Another Account - Another correspondent gives the following account of the accident;- About six o'clock yesterday morning an inspector named John Kilpatrick went down to examine the faces in the Victoria pit, and also to feed the ponies there. Alarmed at his prolonged absence, the engineman sent for another inspector, William Scott, who, accompanied by Andrew Morris, went down to ascertain the cause of his delay. They were not long down when the engineman received a tap. He answered it and waited for a signal back to hoist the cage. No further answer came, and being satisfied that something was wrong, he took steps to spread the alarm. James Anderson, a fireman, went down the shaft and discovered the two men lying at the bottom of the shaft. Anderson managed to get hold of Andrew Morris and, pulled him on to the cage. He arrived at the top quite exhausted and found that Morris was dead. The engineman, who by this time was joined by a companion, then proceeded down the pit and managed to recover the body of William Scott. The pit oversman , David Rodgers, was by this time communicated with. He realised, that it was useless to attempt any rescue from the Victoria Pit, and along with some companions went to the Lochhead Pit, about a mile distant, which is in direct communication with the Victoria. Pit. The rescue party, headed by Rogers, proceeded about 600 yards along the underground workings, and there discovered the body of Kilpatrick.

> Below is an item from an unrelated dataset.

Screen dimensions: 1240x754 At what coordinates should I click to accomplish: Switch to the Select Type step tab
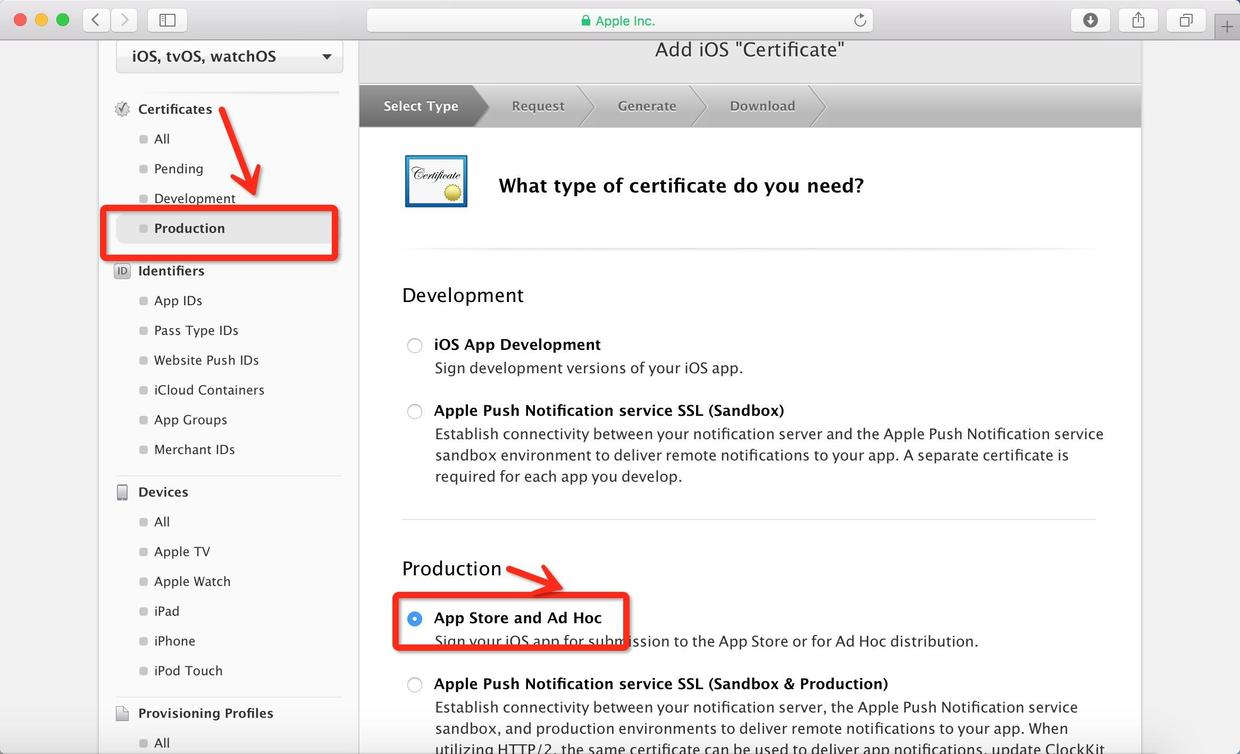click(420, 105)
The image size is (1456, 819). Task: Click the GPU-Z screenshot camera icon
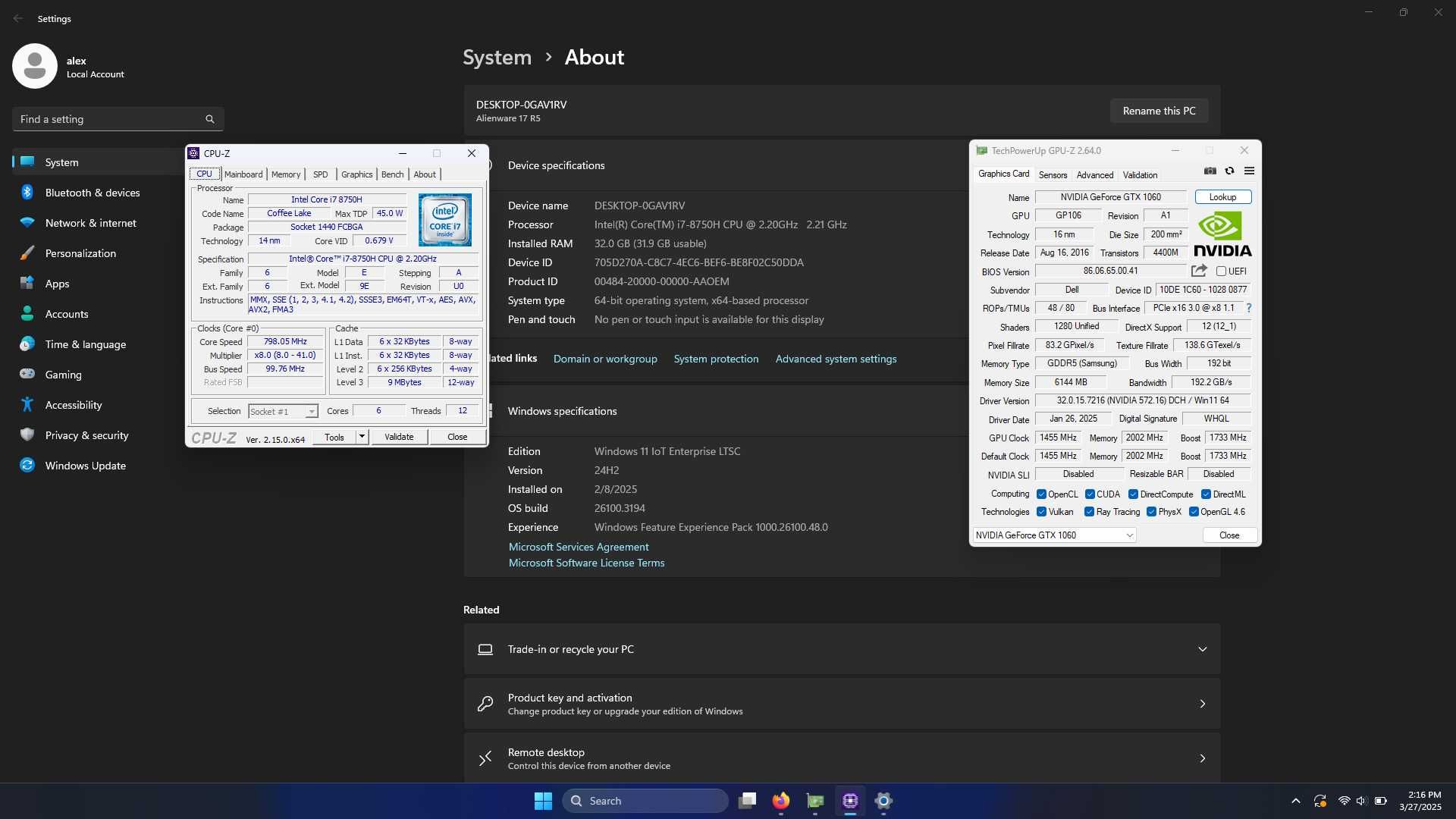tap(1210, 171)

The accident was caused by white damp following an explosion in Lochhead Coronation Seam. Had the explosion taken place on any other day than Sunday the consequences would have been terrible, as over 100 men are employed in each of the pits and no suspicion was entertained of the presence of the dreaded white damp. Each of the three men were married. They resided in West Wemyss, and leave large families. The pit ponies are also believed to have succumbed. One of them was discovered roasted to death. [Scotsman 30 December 1907]
The Recipients Of Edward & Albert Medals - As will be seen from the Court Circular, the King yesterday at Buckingham Palace decorated nine miners and a seaman with medals for bravery. The miners who received the Edward Medal for Bravery in Mines were John Henry Thorne, Joseph Outram, Waiter Clifford, James Cranswick, James Hopwood, James Whittingham, George Dryburgh, James Dryburgh, and Morgan Howells.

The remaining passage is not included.